● **EXCERPTED TEXT**:
Apart from the biographies of five such ascetic and pious scholars—al-Shabi, al-Zuhri, Abdallah ibn Awn, al-Awzai, and Sufyan al-Thawri—who can be considered pro-Umayyad, Judd traces the connection between them and the wider network of Umayyad-era qadis in major cities such as Damascus, Medina, Egypt, Kufa, and Basra.
The amount of power the qadis wielded in each city differed. The role of the qadi in this period is unique for a number of reasons. First, they carried out their duties with independence and autonomy—independence that, over the centuries, became increasingly restricted. The power dynamics between the governor and the qadi were not subservient in nature. Rather, the qadi was able to carry out his duties with a level of defiance and impunity that could go against the governor’s interests or orders. There are also cases in which the caliph played an important role in appointing and dismissing a qadi, showing the level of interest the ruler had in the office instead of merely relegating the task to his governors. The caliphs did not interfere with the actual functioning of the qadiship unless they were brought into the matter—either when the qadi sought their advice or when the case involved official corruption or attempts to intimidate or circumvent the qadi. That being said, Yasin Dutton, in his book, "origins of Islamic law", does mention that Umayyad caliphs and governors played an active role in matters of law. Muawiya, Marwan ibn al-Hakam (during his governorship), Abd al-Malik ibn Marwan, and Umar ibn Abd al-Aziz did act as fuqaha in their own right at times. Sometimes their ijtihad and judgment were accepted by scholars, and at other times they were rejected.
The qadi was also not relegated solely to that one post; at times, he could carry out other positions as well, such as overseeing the shurta, the bayt al-mal, and even being the one implementing punishments when necessary. For the vast majority of them, the place where they conducted their cases was a corner in the masjid or even on the street. The scholars of this era were also unique because this was a time before caliphal or sultanate-sponsored institutions of learning were established. This meant that their pursuit and study of knowledge were conducted using their own time and dime, not facilitated by any government. This can only be understood as a true sign of their pious nature.

● **TASK 1**: According to the passage on Umayyad-era qadis, where did most qadis conduct their cases?
● **TASK 2**: Translate this sentence from the passage on Umayyad-era qadis into Spanish: "The amount of power the qadis wielded in each city differed."
The records that come next are separate material and are unrelated to the passage on Umayyad-era qadis.

● **RECORD SET**:
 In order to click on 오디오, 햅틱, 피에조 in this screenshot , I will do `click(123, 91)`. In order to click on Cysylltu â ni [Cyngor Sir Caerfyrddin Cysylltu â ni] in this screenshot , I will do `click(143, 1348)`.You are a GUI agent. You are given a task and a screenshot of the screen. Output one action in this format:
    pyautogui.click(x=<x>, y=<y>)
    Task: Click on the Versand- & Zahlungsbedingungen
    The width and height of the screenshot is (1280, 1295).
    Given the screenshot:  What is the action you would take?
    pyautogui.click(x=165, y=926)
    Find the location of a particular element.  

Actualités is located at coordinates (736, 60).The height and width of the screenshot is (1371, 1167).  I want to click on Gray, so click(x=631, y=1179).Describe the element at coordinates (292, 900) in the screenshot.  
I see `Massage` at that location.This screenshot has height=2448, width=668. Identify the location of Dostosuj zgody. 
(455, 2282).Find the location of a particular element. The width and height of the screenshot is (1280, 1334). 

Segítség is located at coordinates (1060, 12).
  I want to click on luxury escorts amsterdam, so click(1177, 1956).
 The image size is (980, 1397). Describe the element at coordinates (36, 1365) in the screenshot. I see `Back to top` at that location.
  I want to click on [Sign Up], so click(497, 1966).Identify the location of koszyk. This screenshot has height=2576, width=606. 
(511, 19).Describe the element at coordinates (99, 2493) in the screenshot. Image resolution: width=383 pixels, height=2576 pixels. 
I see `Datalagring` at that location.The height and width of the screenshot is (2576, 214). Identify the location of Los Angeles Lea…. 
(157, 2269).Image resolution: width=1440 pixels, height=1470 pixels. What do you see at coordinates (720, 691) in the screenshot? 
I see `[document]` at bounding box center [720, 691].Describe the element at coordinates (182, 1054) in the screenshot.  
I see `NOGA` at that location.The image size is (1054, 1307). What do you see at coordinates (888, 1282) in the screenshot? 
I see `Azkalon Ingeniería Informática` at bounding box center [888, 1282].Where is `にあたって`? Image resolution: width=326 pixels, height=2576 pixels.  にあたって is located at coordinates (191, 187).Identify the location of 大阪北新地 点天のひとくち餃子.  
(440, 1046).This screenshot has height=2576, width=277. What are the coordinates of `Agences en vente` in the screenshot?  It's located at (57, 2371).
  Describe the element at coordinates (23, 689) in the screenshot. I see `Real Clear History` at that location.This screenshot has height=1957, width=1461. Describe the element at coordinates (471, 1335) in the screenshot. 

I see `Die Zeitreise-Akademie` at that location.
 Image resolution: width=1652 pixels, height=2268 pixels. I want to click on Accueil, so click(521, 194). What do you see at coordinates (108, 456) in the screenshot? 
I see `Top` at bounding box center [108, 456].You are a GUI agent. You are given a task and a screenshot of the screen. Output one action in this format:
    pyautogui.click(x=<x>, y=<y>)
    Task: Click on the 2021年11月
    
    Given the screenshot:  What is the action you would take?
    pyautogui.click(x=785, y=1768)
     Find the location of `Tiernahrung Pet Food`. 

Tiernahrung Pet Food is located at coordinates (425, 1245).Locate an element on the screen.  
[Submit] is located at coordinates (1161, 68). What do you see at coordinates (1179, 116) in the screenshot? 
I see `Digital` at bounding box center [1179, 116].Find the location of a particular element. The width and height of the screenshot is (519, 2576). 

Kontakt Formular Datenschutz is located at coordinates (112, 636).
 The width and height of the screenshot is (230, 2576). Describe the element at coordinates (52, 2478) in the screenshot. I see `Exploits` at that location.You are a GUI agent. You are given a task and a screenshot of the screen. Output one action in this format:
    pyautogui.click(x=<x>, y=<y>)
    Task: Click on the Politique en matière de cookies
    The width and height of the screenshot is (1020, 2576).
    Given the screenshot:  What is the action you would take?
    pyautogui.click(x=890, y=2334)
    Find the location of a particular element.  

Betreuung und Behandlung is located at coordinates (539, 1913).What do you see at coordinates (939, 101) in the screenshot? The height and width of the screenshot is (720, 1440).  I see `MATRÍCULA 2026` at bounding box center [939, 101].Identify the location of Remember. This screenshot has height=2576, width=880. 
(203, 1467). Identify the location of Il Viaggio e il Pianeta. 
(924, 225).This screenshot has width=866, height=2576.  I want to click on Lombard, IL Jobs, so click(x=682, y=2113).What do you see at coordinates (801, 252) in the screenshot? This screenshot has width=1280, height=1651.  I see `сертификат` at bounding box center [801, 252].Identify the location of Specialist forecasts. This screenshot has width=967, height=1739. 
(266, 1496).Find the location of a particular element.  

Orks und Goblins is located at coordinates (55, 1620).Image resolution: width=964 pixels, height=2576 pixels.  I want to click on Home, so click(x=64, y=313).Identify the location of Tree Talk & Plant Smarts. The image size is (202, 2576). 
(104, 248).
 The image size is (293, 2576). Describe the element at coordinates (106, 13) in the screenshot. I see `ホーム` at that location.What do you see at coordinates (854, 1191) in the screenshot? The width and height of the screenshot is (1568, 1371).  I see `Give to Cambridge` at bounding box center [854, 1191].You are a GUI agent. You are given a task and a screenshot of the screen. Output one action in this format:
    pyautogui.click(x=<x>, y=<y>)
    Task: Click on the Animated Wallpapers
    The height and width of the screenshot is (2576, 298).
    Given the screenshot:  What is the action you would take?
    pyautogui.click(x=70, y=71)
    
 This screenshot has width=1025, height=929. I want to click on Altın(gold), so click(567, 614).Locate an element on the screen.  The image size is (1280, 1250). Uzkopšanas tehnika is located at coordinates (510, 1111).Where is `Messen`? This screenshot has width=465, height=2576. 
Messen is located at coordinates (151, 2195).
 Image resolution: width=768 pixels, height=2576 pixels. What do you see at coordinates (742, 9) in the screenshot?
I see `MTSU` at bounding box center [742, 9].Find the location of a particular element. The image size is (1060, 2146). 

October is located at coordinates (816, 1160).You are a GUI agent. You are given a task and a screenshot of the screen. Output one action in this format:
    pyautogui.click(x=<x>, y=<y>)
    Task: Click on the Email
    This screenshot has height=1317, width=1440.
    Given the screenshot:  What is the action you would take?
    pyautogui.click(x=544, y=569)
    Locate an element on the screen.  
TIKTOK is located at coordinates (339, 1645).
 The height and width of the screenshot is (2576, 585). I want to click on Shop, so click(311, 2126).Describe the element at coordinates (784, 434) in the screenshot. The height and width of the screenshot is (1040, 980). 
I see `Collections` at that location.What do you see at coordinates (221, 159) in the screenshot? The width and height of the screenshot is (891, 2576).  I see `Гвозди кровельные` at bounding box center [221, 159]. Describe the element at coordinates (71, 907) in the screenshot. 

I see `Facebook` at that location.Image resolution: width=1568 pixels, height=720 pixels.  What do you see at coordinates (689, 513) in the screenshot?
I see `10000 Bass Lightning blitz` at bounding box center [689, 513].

● **ANSWER SPACE 1**: In a corner of the masjid or even on the street.

● **ANSWER SPACE 2**: La cantidad de poder que ejercían los cadíes variaba en cada ciudad.